Exercise inputs Start Marker

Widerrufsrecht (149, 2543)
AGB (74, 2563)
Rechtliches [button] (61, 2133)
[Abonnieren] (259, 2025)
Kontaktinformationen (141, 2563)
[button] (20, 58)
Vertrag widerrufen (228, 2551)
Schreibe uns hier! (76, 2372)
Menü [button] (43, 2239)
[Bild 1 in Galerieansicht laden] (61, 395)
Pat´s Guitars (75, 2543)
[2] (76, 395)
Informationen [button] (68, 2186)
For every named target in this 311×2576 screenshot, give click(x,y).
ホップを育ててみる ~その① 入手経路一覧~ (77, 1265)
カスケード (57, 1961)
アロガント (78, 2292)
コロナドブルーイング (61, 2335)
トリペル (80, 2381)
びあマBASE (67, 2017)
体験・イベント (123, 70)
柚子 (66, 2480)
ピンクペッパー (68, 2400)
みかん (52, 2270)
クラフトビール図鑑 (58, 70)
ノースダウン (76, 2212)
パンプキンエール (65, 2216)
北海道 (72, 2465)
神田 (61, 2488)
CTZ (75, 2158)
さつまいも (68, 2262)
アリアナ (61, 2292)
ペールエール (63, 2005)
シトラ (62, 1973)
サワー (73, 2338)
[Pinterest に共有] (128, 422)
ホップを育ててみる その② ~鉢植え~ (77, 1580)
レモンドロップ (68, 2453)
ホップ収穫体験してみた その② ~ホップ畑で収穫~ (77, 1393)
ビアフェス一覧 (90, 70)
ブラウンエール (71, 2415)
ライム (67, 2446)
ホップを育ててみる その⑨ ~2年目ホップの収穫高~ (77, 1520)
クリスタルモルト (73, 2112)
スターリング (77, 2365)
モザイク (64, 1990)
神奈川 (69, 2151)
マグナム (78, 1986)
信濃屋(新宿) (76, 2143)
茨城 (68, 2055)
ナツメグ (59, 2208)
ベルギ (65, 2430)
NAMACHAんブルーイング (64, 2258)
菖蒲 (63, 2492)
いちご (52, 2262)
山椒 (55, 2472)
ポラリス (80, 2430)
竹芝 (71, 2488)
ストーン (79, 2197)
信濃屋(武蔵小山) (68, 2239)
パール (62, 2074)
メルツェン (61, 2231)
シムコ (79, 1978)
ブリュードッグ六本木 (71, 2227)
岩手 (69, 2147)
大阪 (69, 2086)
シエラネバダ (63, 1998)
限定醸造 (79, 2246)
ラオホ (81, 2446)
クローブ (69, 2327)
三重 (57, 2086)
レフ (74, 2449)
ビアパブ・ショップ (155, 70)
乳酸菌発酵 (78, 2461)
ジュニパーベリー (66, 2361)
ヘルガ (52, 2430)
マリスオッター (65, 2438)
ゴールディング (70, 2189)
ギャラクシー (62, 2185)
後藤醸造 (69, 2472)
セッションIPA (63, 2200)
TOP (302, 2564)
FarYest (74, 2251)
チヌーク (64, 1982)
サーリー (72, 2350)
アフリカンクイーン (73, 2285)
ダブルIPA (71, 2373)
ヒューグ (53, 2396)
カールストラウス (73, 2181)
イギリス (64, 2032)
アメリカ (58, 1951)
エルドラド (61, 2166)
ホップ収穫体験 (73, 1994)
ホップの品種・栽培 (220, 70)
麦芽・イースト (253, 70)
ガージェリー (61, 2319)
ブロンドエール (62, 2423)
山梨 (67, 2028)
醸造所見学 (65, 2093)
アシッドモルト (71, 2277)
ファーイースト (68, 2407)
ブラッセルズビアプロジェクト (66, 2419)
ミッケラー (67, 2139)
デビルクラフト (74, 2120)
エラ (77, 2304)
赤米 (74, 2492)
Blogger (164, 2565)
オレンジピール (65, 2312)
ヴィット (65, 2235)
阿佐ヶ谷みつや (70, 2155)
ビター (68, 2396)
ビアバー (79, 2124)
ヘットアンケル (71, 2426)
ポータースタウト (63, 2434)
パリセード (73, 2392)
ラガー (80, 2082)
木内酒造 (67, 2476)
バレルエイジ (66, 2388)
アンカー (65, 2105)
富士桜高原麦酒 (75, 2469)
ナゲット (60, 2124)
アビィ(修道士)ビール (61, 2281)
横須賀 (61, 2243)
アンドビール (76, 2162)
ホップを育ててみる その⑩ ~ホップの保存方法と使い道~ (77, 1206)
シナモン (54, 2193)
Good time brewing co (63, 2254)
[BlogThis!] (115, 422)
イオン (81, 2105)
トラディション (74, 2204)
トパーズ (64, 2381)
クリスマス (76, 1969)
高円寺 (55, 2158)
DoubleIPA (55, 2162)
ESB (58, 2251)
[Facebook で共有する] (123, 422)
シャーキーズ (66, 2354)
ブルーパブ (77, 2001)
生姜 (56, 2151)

Exercise inputs End Marker

■ Your assignment: Above are records; repeat only the lines starting at the line with "クリスタルモルト (73, 2112)" and ending at the line with "セッションIPA (63, 2200)", exactly as they appear, both included.

■ Solution:
クリスタルモルト (73, 2112)
スターリング (77, 2365)
モザイク (64, 1990)
神奈川 (69, 2151)
マグナム (78, 1986)
信濃屋(新宿) (76, 2143)
茨城 (68, 2055)
ナツメグ (59, 2208)
ベルギ (65, 2430)
NAMACHAんブルーイング (64, 2258)
菖蒲 (63, 2492)
いちご (52, 2262)
山椒 (55, 2472)
ポラリス (80, 2430)
竹芝 (71, 2488)
ストーン (79, 2197)
信濃屋(武蔵小山) (68, 2239)
パール (62, 2074)
メルツェン (61, 2231)
シムコ (79, 1978)
ブリュードッグ六本木 (71, 2227)
岩手 (69, 2147)
大阪 (69, 2086)
シエラネバダ (63, 1998)
限定醸造 (79, 2246)
ラオホ (81, 2446)
クローブ (69, 2327)
三重 (57, 2086)
レフ (74, 2449)
ビアパブ・ショップ (155, 70)
乳酸菌発酵 (78, 2461)
ジュニパーベリー (66, 2361)
ヘルガ (52, 2430)
マリスオッター (65, 2438)
ゴールディング (70, 2189)
ギャラクシー (62, 2185)
後藤醸造 (69, 2472)
セッションIPA (63, 2200)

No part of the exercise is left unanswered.